- [THE TASK]: Find "Select 5m for Late In Alert" and "You are a GUI" in the records below. Copy the lines holding them and every line between, exactly, and no others.

##### LISTED ENTRIES #####

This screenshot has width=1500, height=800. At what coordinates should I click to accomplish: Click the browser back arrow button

#####
##### LISTED ENTRIES #####

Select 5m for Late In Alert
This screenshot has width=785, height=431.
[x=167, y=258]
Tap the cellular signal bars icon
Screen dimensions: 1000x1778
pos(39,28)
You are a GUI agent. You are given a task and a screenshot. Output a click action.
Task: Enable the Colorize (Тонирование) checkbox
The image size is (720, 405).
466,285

#####
##### LISTED ENTRIES #####

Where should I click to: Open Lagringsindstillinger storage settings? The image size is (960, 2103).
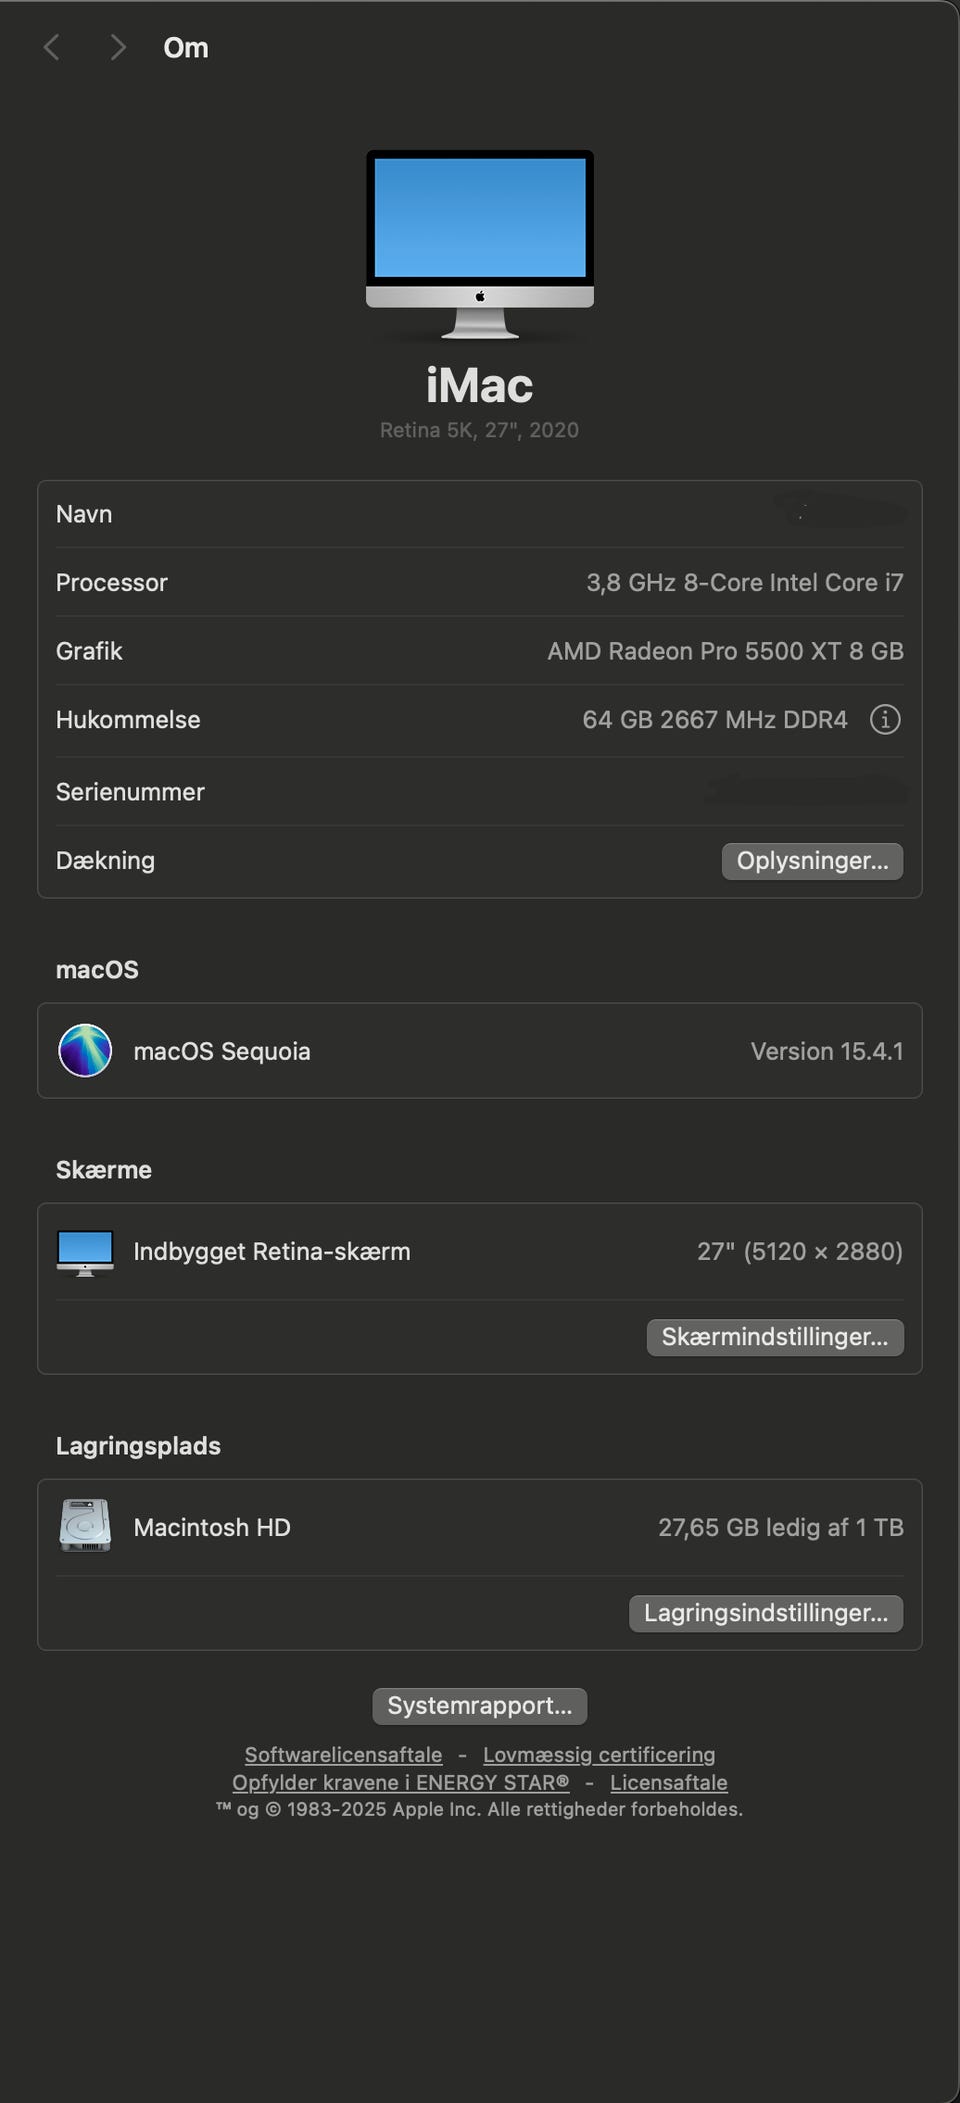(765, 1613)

#####

- [YOUR RESPONSE]:
Select 5m for Late In Alert
This screenshot has width=785, height=431.
[x=167, y=258]
Tap the cellular signal bars icon
Screen dimensions: 1000x1778
pos(39,28)
You are a GUI agent. You are given a task and a screenshot. Output a click action.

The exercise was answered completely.